O Sindicato Nacional dos Trabalhadores do Setor Ferroviário convocou a greve na CP Carga para dia 28 de janeiro, para os trabalhadores poderem participar numa ação de luta contra a privatização da empresa de transporte de mercadorias.

A concentração dos trabalhadores começa às 10:30 em frente à sede da CP Carga, na Avenida da República, seguindo-se depois a deslocação até ao Tribunal de Contas e, por fim, ao Ministério do Planeamento e Infraestruturas (que tem a tutela da empresa de transporte ferroviário), na presidência do Conselho de Ministros, na rua Gomes Teixeira.
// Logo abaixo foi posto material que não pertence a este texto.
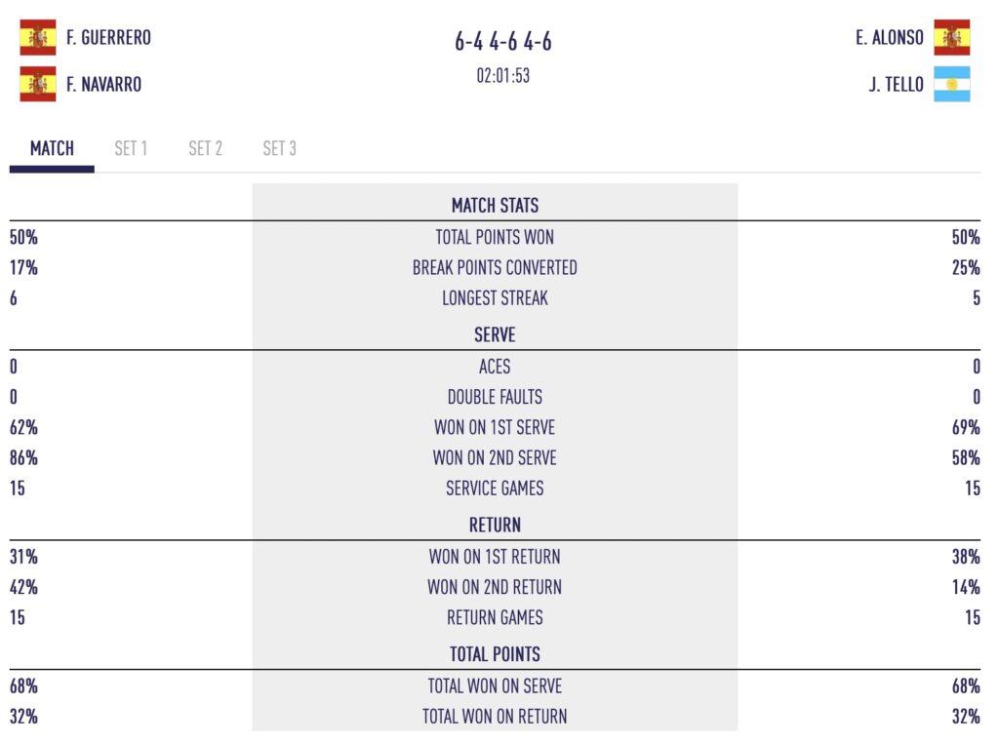
Task: Click the Spain flag next to F. Navarro
Action: click(x=37, y=84)
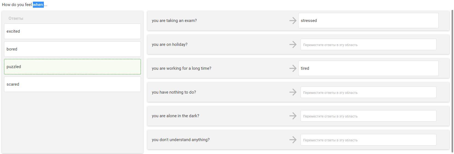Select the 'bored' answer card

(72, 49)
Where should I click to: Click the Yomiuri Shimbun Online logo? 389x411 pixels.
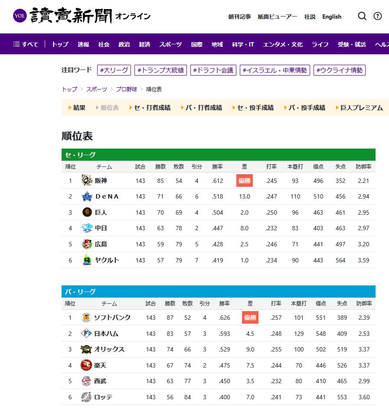click(82, 16)
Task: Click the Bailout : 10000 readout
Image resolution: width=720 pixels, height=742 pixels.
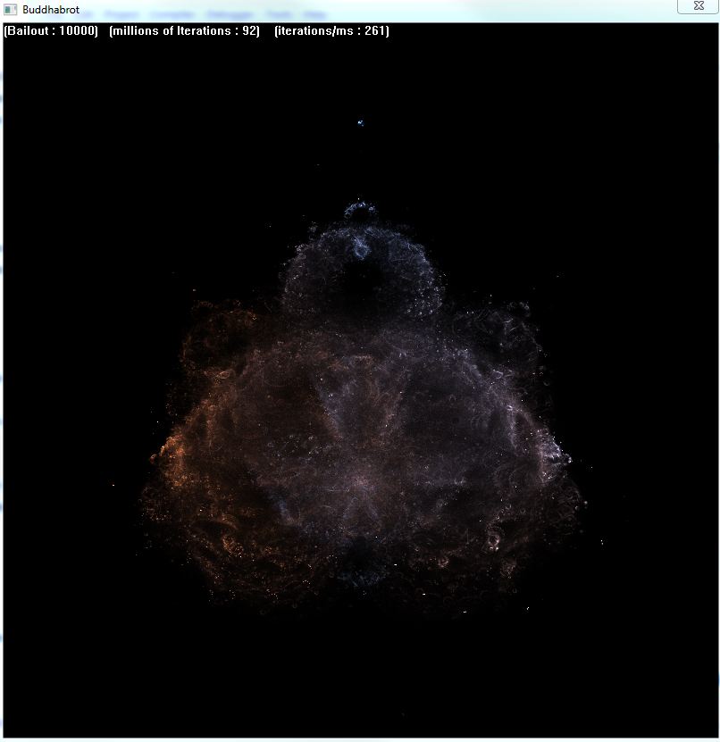Action: coord(51,31)
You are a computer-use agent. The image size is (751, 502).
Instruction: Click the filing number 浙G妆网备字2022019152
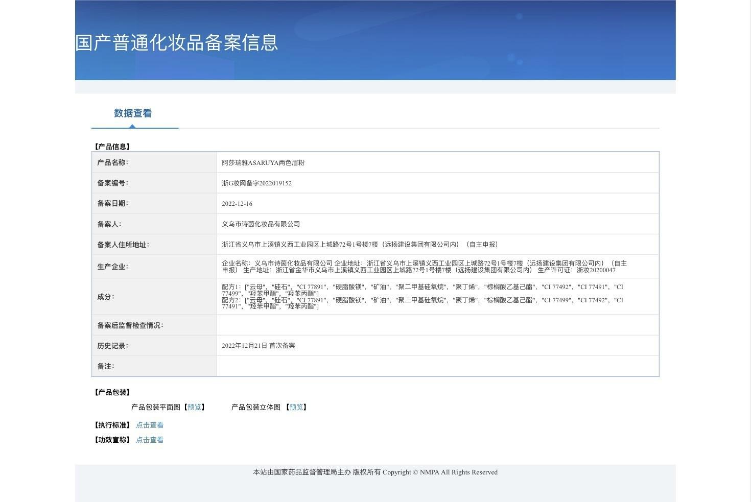click(x=256, y=183)
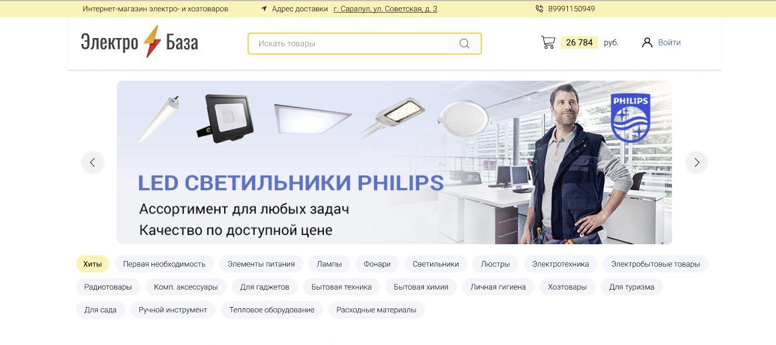Open the Лампы category
Screen dimensions: 776x345
[329, 264]
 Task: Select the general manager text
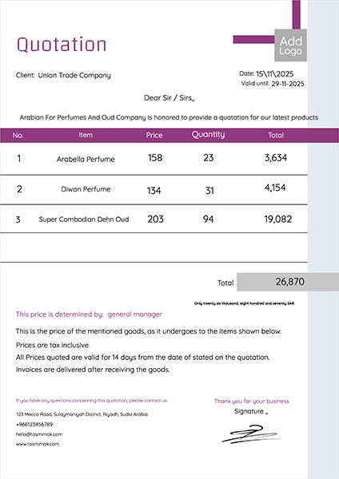click(x=135, y=315)
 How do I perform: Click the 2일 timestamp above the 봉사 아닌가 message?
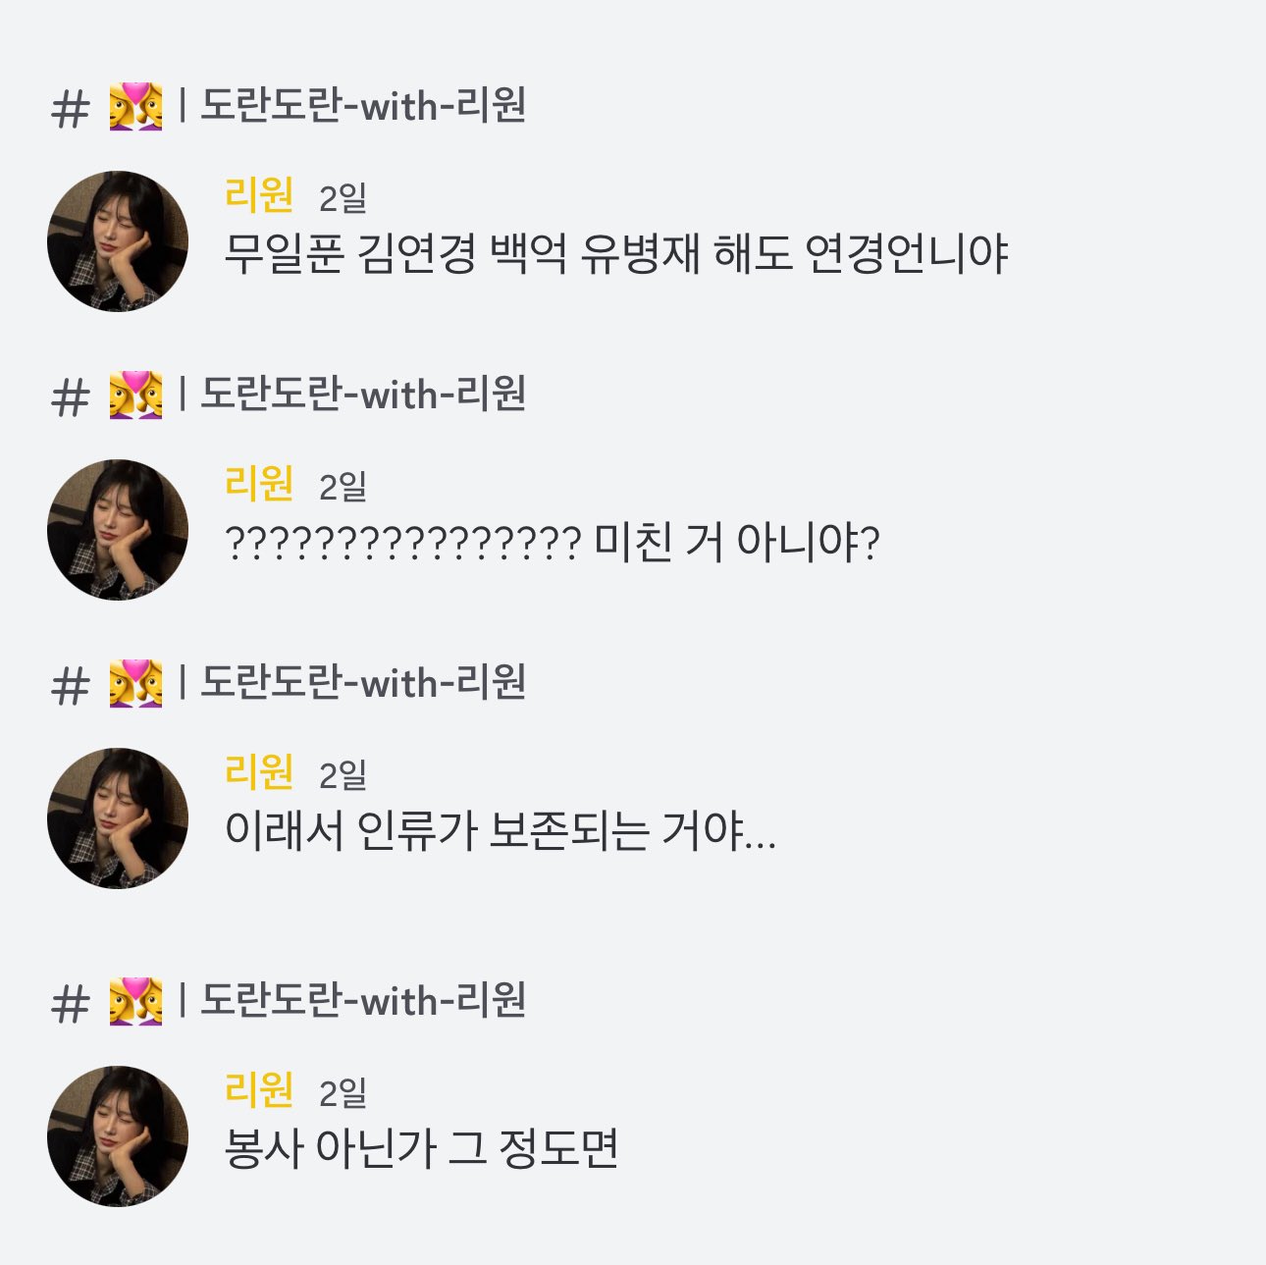(x=343, y=1092)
O ministro do Planeamento e Infraestruturas, Pedro Marques, afirmou na semana passada que o Governo não equacionou a reversão do processo de privatização da CP Carga, realçando que a empresa de transporte de mercadorias tem acumulado défices operacionais.

"A situação [da CP Carga] era de manutenção de défices operacionais e seria uma realidade se não fosse feita qualquer evolução futura", afirmou o governante na comissão de Economia, no dia em que foi concluída a venda de 95% do capital da CP Carga à operadora ferroviária suíça MSC.